TASK DESCRIPTION
Take each line below that has "care" and copy it.
(INFORMATION begins)
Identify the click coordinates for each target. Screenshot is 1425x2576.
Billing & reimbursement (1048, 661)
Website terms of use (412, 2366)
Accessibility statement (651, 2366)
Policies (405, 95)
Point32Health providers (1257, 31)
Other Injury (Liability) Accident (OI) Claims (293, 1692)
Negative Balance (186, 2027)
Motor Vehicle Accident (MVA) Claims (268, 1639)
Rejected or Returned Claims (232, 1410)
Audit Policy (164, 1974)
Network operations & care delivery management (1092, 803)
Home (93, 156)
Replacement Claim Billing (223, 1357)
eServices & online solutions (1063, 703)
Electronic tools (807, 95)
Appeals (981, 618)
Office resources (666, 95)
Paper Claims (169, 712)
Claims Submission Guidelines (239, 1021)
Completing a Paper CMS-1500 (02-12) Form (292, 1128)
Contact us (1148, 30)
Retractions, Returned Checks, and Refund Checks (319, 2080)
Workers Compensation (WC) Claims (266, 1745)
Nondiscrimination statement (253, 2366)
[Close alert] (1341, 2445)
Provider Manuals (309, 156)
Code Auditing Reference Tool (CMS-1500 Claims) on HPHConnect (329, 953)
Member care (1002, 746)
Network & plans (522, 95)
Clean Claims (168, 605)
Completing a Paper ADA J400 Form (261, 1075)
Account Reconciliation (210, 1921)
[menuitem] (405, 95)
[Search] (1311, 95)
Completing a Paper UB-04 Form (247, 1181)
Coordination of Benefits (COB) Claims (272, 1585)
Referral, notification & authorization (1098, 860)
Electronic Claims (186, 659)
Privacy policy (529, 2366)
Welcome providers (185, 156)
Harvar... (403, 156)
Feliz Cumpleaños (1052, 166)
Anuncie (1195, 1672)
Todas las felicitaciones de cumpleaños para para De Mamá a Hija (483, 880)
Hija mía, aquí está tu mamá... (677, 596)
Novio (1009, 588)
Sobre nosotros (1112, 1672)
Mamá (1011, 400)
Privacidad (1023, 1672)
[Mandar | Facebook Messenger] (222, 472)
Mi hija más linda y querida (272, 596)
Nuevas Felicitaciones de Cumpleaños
(INFORMATION ends)
EXERCISE OUTPUT
Network operations & care delivery management (1092, 803)
Member care (1002, 746)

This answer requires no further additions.